WHAT THE TASK REQUIRES » Repeat the data exactly, leaving out any image.

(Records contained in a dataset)
-- Opening Marker --

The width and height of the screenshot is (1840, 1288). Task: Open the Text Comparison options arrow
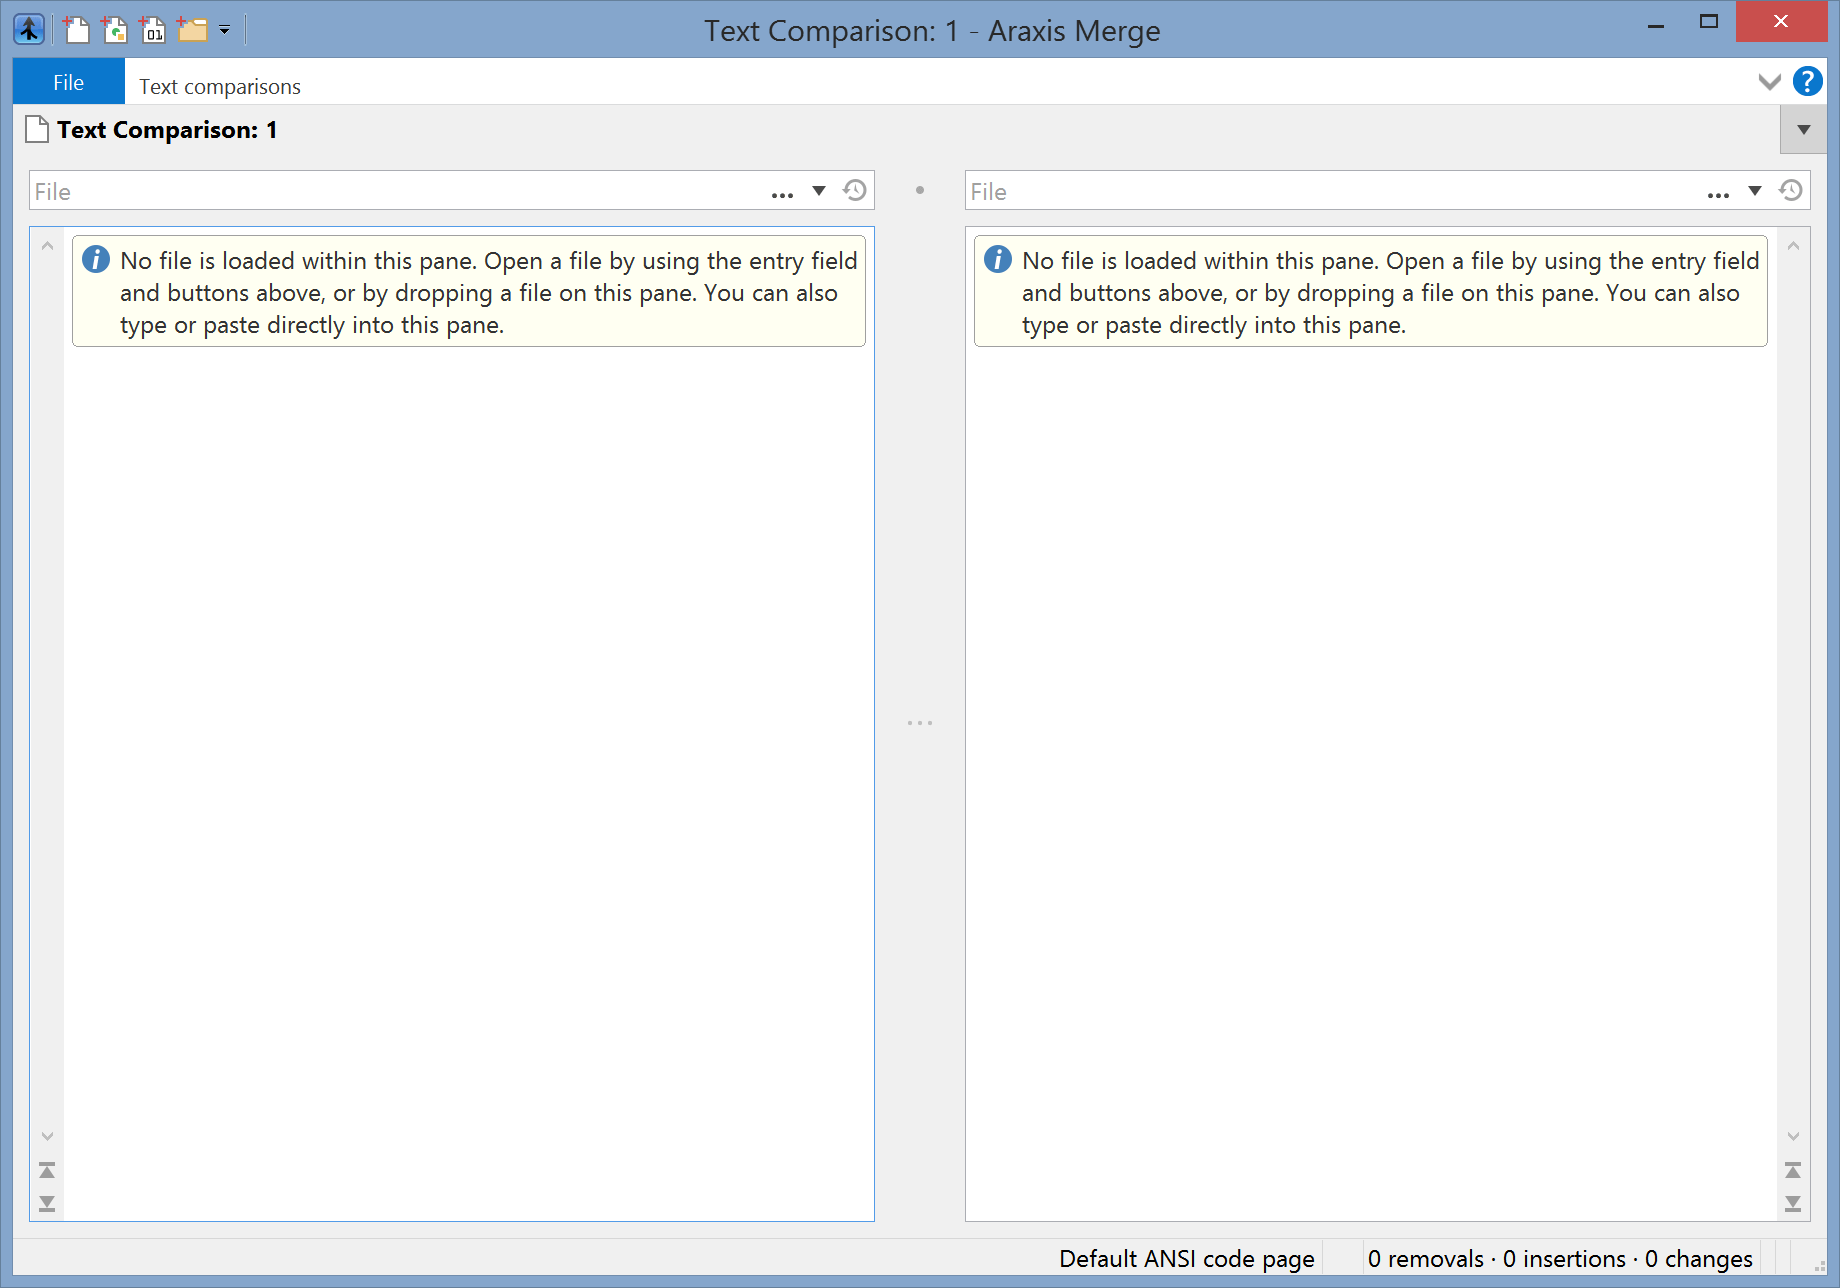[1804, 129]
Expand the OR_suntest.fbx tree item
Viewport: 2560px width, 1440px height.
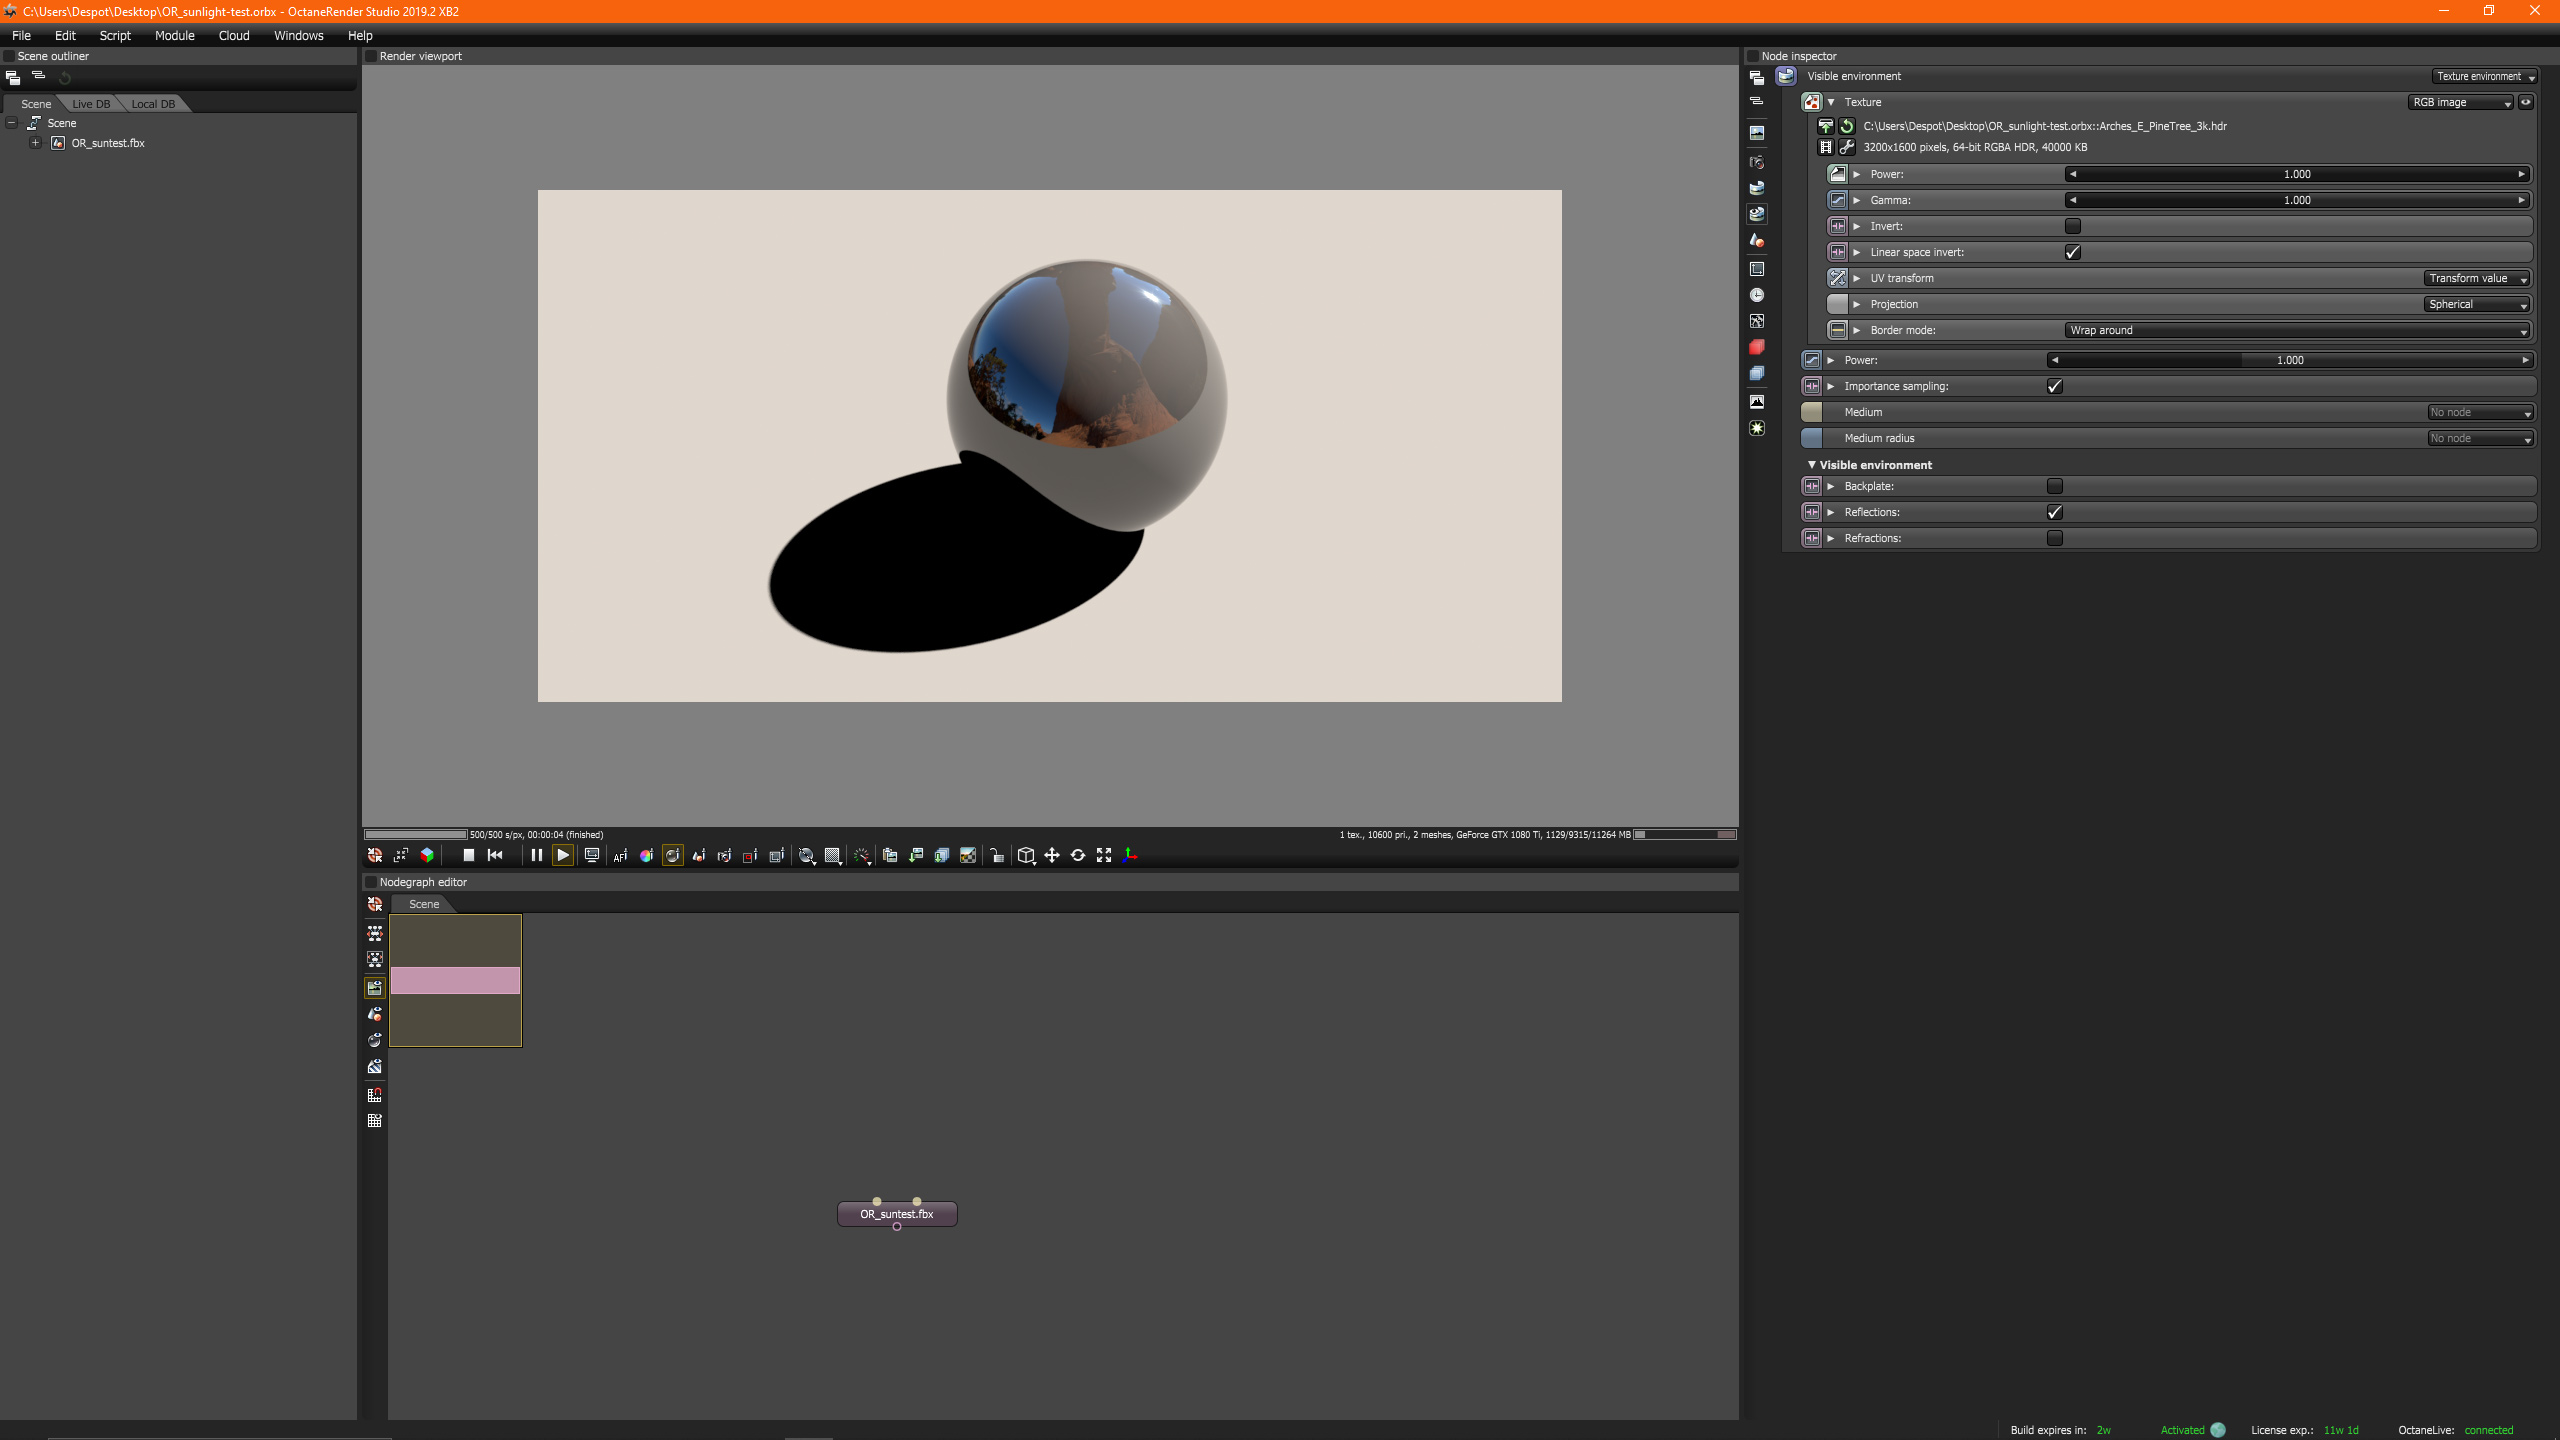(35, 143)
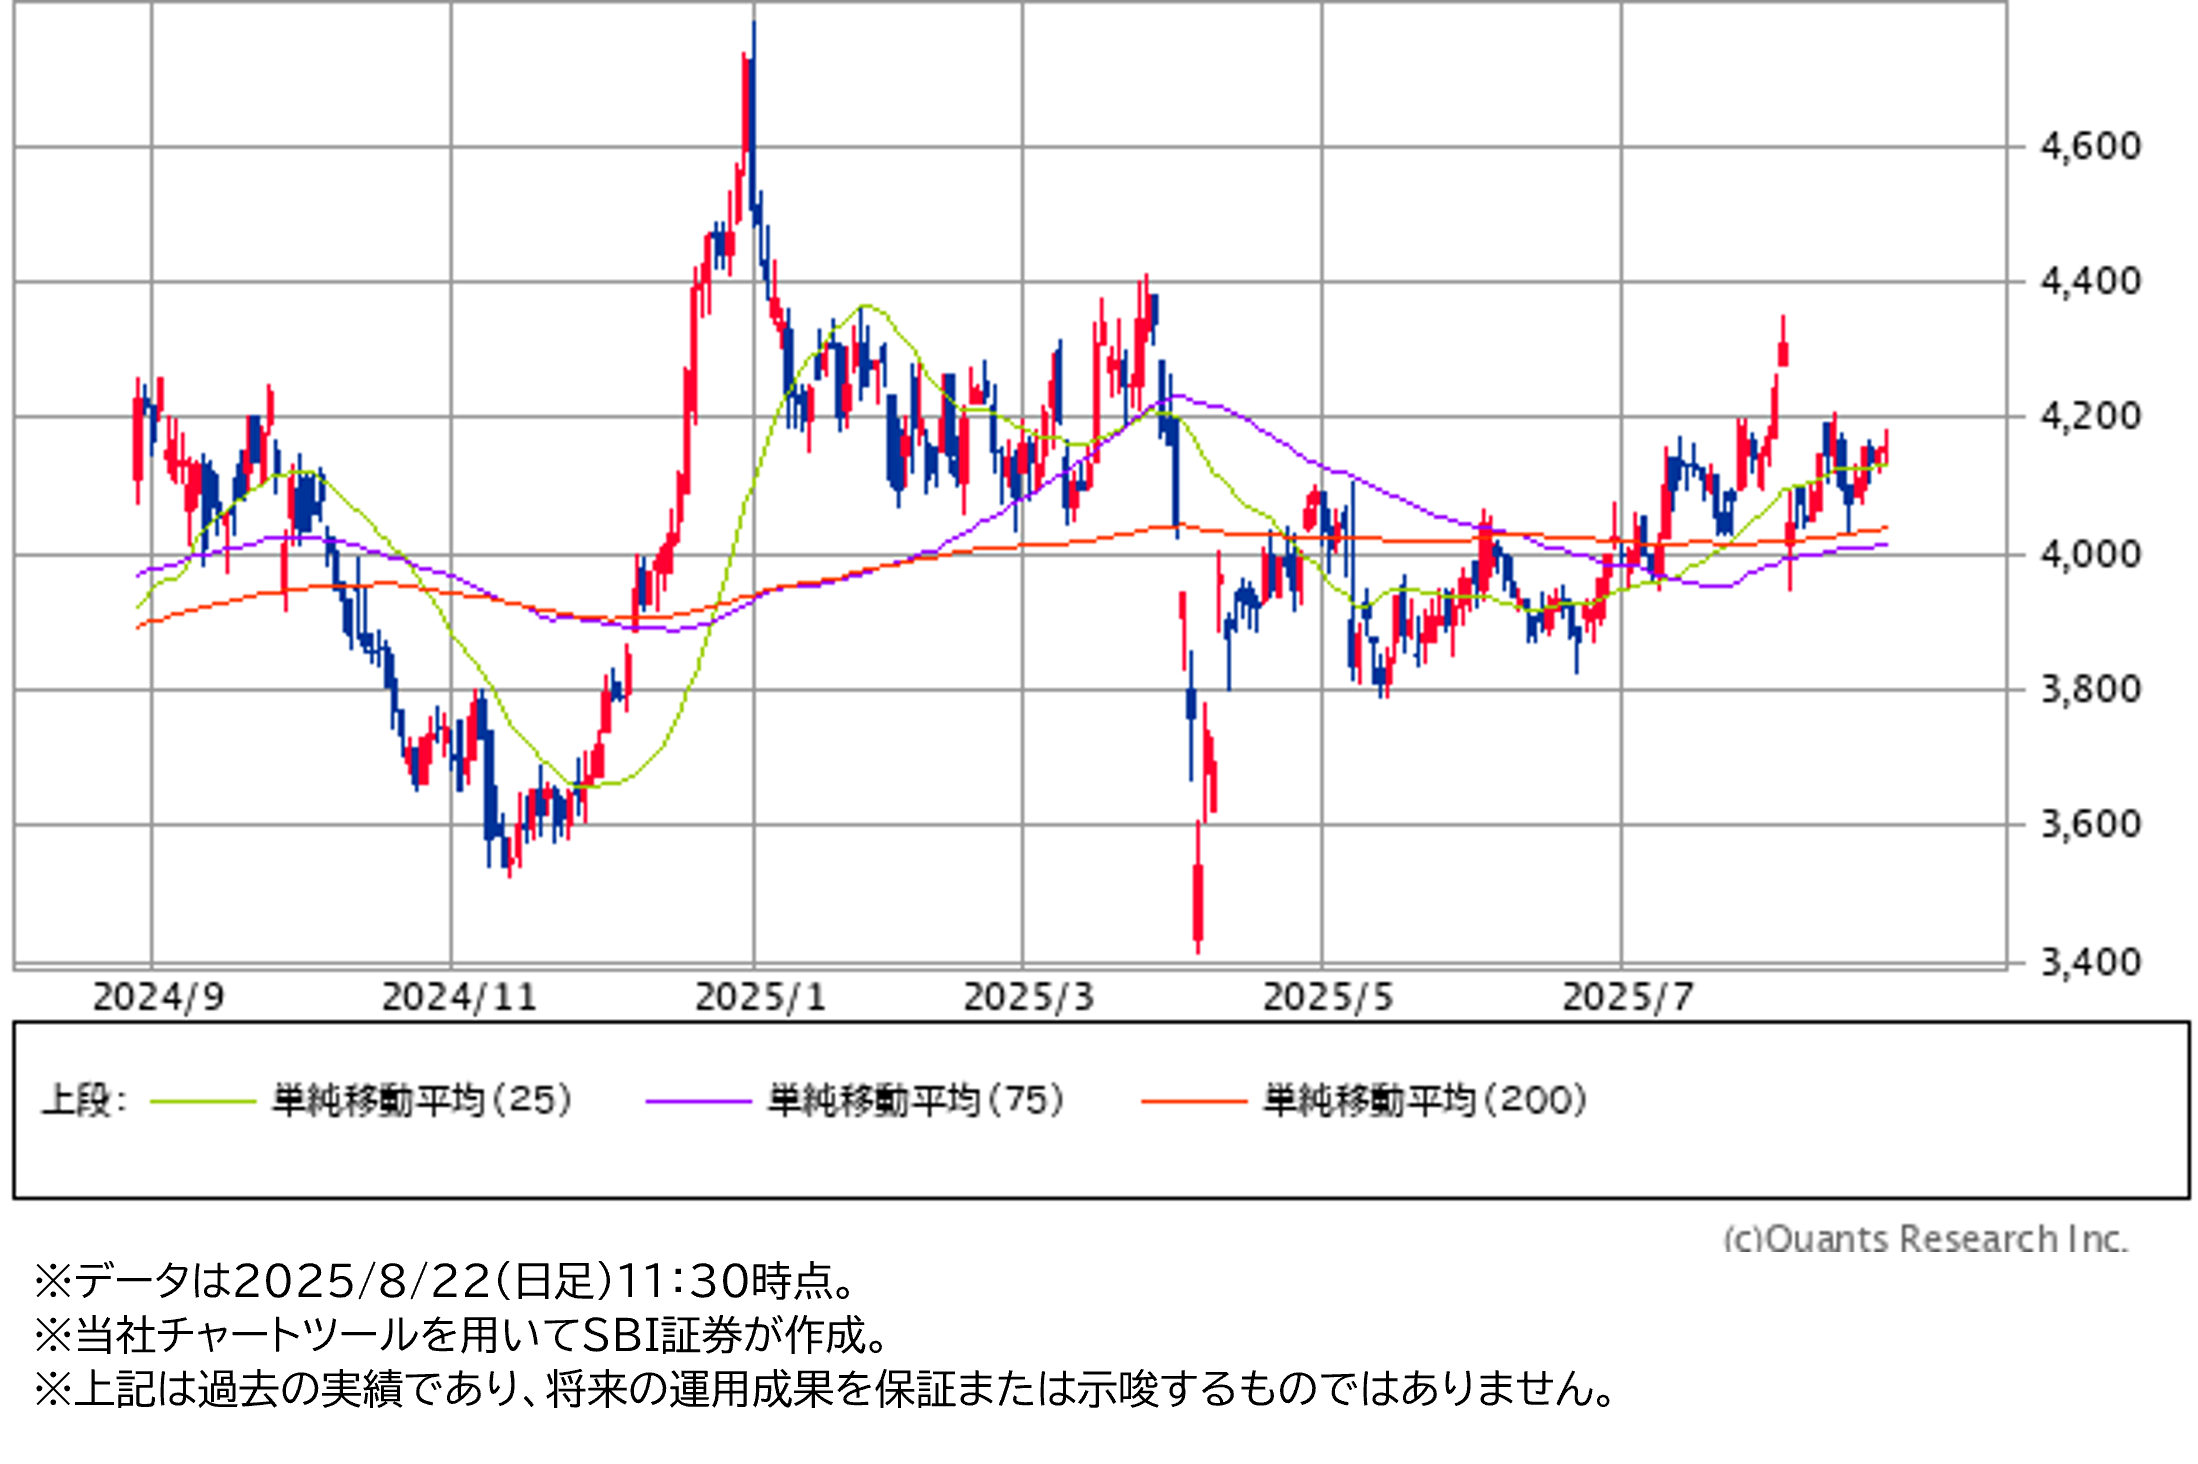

-- Closing Marker --

TASK SOLUTION »
The width and height of the screenshot is (1840, 1288). Task: Open the Text Comparison options arrow
[1804, 129]
Expand the OR_suntest.fbx tree item
Viewport: 2560px width, 1440px height.
(35, 143)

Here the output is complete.